For the treatment and control of COVID-19 infection, a wide range of pharmacological treatments are currently being used. Tocilizumab, a monoclonal antibody that targets the IL-6 receptor, has been recommended for treatment [38], [39]. Since IL-6 is observed to be considerably increased in COVID-19 infection, MoAbs that can counteract its effects could be used as a therapy option [40]. Tocilizumab is a recombinant humanised monoclonal antibody of the IgG1 class that targets the interleukin-6 (IL-6) receptor in both soluble and membrane-bound forms [38]. Retrospective studies patients affected by severe COVID-19 showed that treatment with Tocilizumab improved their COVID-19 clinical profile [41]. the National Health Commission of China via ‘‘Diagnosis and Treatment Protocol for Novel Coronavirus Pneumonia (Trial Version 7)’’ has recommend the use of Tocilizumab in severe or critically ill patients with confirmed elevated levels of IL-6 has been recommended for use in severe or critically ill patients with confirmed elevated levels of IL-6 [42].

Sarilumab, a human monoclonal antibody targeting the IL-6 receptor, was found to have a considerable improvement effect on respiratory function (30 % lower oxygen need than baseline) [43]. The anti-IL-6 antibody siltuximab was tested in the Siltuximab in Severe COVID-19 (SISCO) study. Mortality rates were examined in two cohorts of patients getting treatment with or without siltuximab, and it was reported that patients receiving siltuximab had a lower mortality rate [44], [45]. Clazakizumab, another anti- IL-6 MoAb is suggested to be efficient treatment option, respiratory functions, inflammatory markers and oxygen requirements have been improved in COVID-19 patients with significantly elevated levels of CRP and IL-6 after treatment with Clazakizumab [43].

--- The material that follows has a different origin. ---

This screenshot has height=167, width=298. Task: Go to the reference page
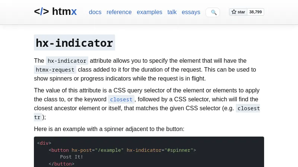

CS is mediated via the JAK/STAT cascade. As a result, JAK inhibitors can be used to treat CS in SARS-CoV-2 (JAKi). Ruxolitinib is the first JAK inhibitor approved by the FDA, and it inhibits both JAK1 and JAK2 [46]. Ruxolitinib showed a faster clinical, chest CT improvement and significantly decreased levels of cytokines compared to control group. Furthermore, no deaths were reported in the Ruxolitinib receiving group (n = 20), against three patients in the control group (n = 21) due to respiratory failure [47]. Baricitinib, another JAKi, has been recommended as a potential treatment for SARS-CoV-2. All clinical characteristics (fever, cough, and dyspnea) as well as respiratory function improved in baricitinib treated COVID-19 patients compared to baseline [48]. A large number of anti-IL6 drug trials are now being conducted, which will pave the way for treatment techniques in the future.

Conclusion

Overall, the role of IL-6 in the immunopathology of COVID-19 is crucial. IL-6 takes centre stage in initiating and potentiating the dreaded CS. It also aids predicting disease severity and mortality in COVID-19. Elevated IL-6 levels were correlated with ARDS, increased requirement of mechanical ventilation, prolonged hospital stay, worse SOFA score (Sequential Organ Failure Assessment), multiple organ impairment and intensive care unit admission. Because anti-IL-6 antibodies and IL-6 receptor inhibitors have already been in vogue for the treatment of autoimmune illnesses, and have now been repurposed for the treatment of COVID-19 with some success, this review focused on IL-6 levels rather than other cytokines increased in cytokine storm. JAK inhibitors are also being tested for the treatment of COVID-19 in clinical trials. Further studies on genetic polymorphisms in various ethnic groups which affect IL-6 levels need to be conducted for stratification of COVID patients into mild, moderate and severe. Delineating such genetic polymorphisms may also pave the path for pharmacogenomic database for the exhibition of anti-IL-6 antibodies.

Declaration of Competing Interest

The authors declare that they have no known competing financial interests or personal relationships that could have appeared to influence the work reported in this paper.